Give back exactly the lines from the "This screenshot has height=960, width=1588." line to the final line of the records, and only those, minus any pictures.
=== Source information ===
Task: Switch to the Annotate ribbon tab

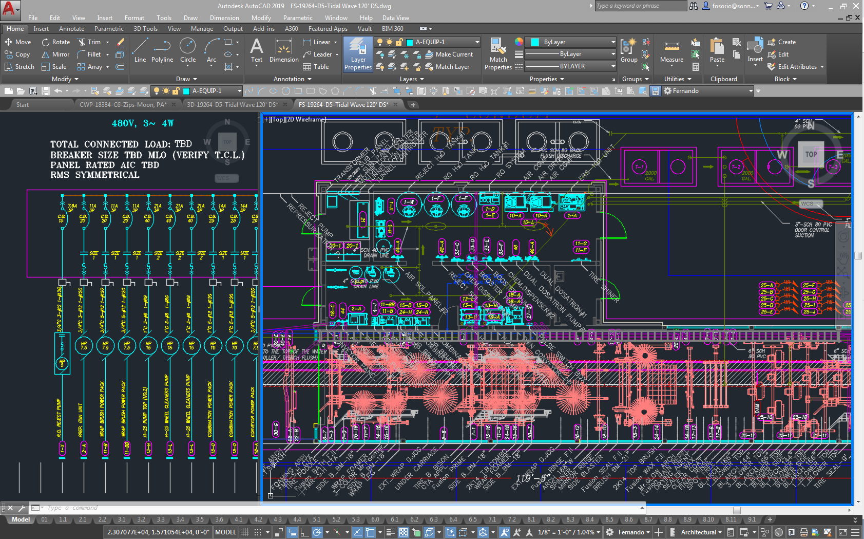Action: (71, 28)
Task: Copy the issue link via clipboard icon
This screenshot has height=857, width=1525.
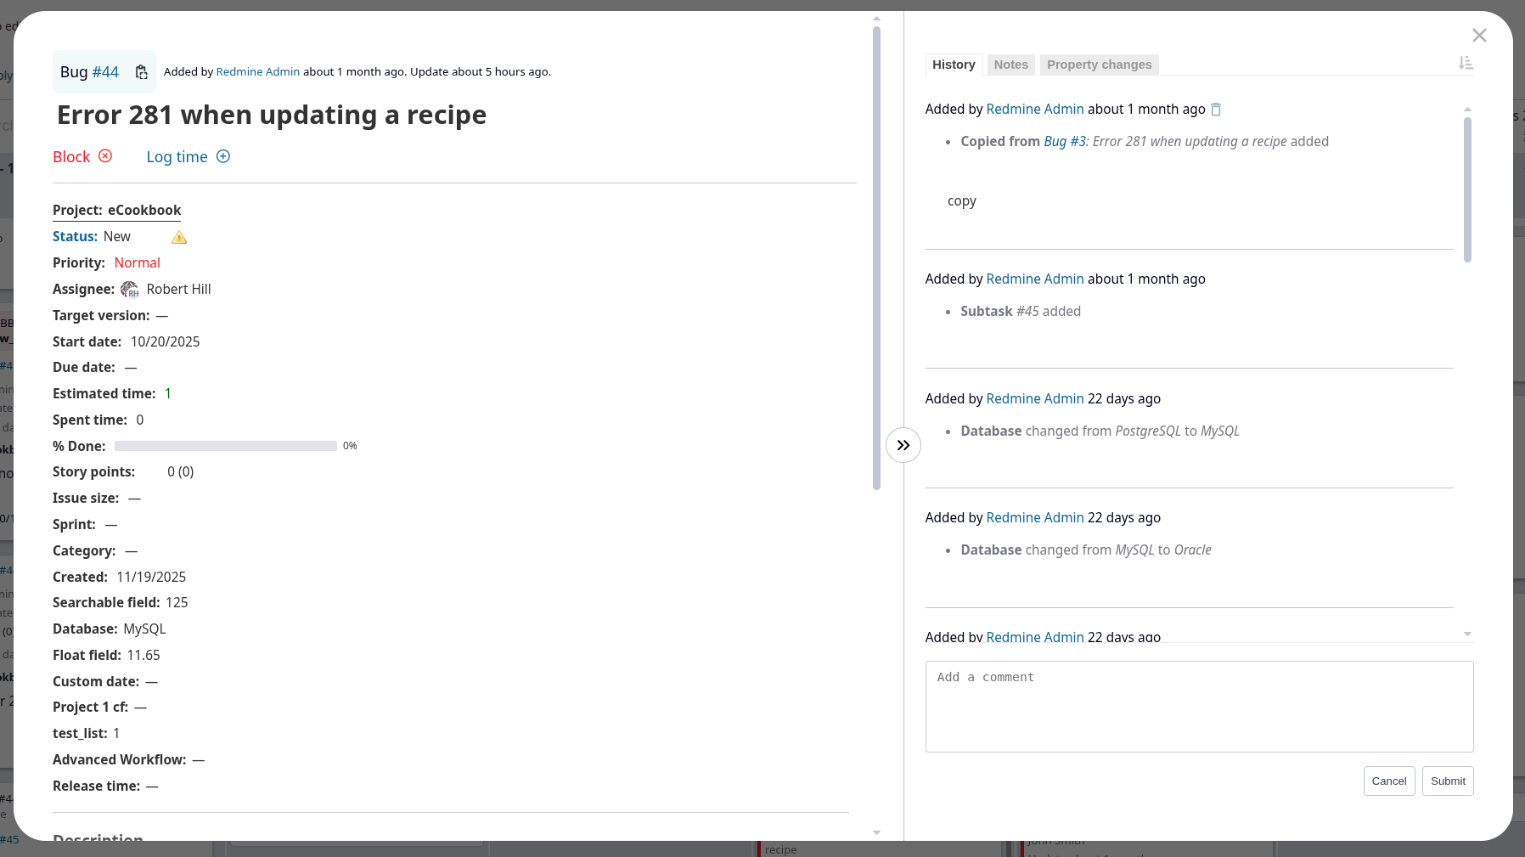Action: click(x=141, y=72)
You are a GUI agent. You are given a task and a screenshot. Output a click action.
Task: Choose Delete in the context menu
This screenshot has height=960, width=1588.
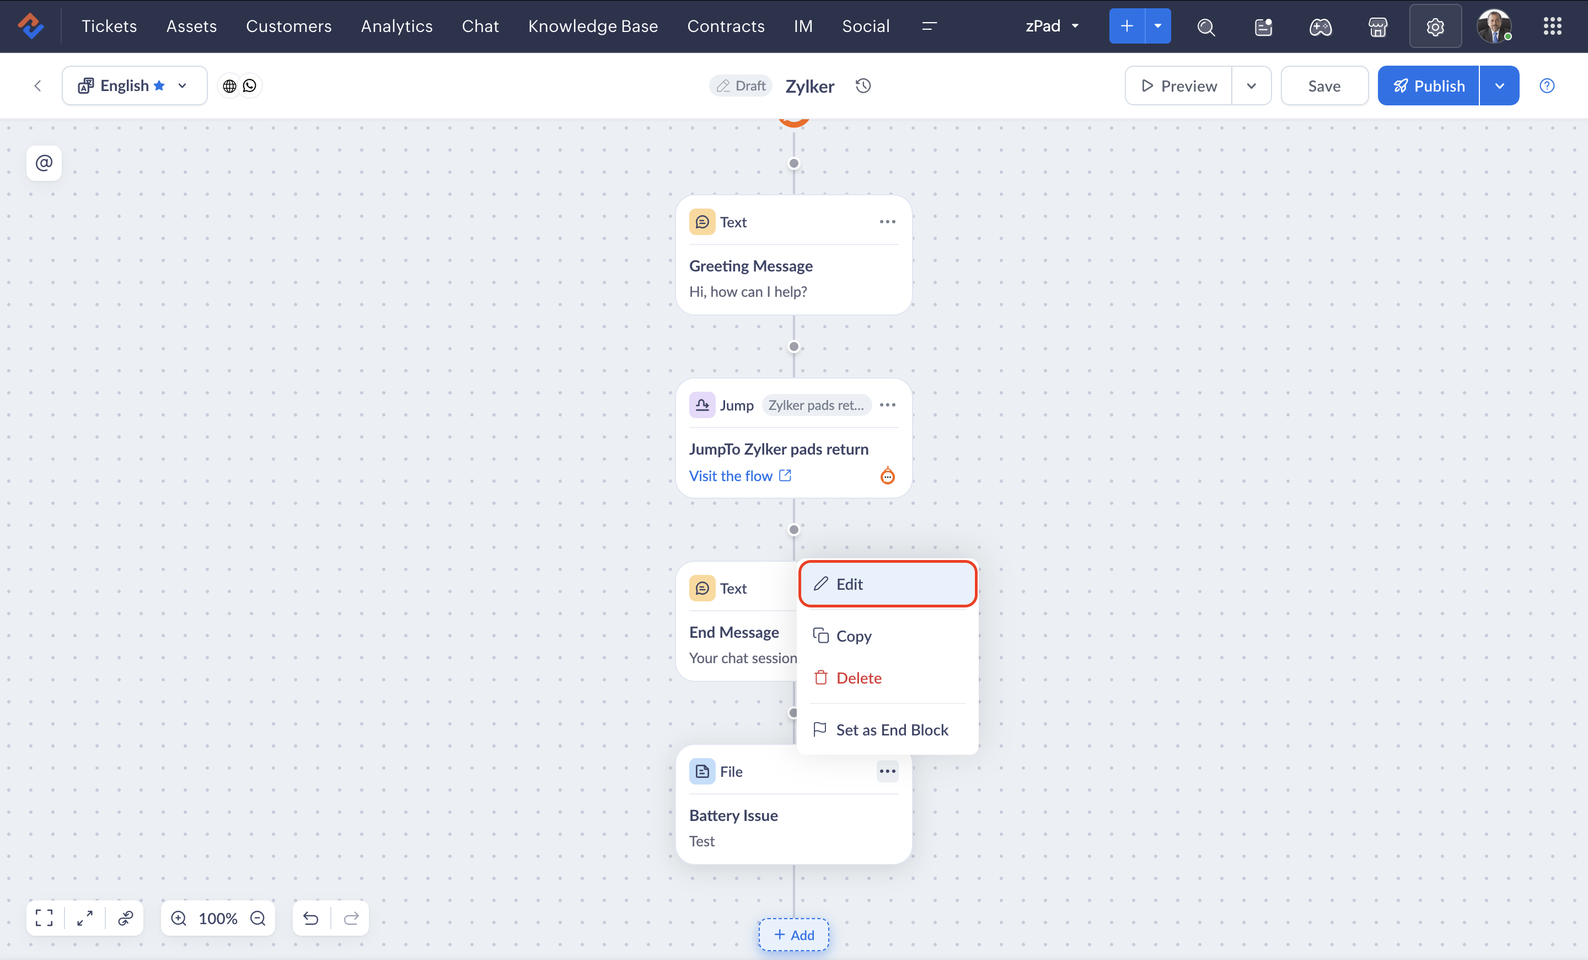tap(858, 678)
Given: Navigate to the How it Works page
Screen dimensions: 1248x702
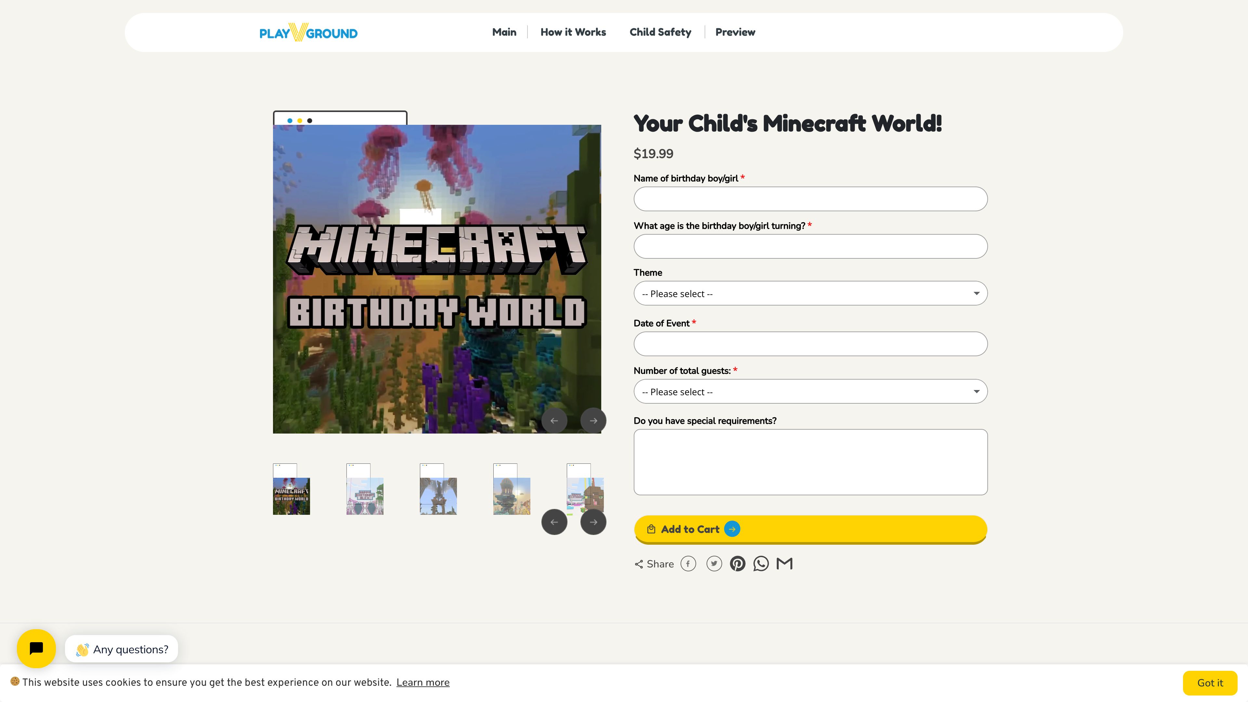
===
■ **Result**
This screenshot has height=960, width=1588.
tap(858, 678)
Given: Navigate to the How it Works page
Screen dimensions: 1248x702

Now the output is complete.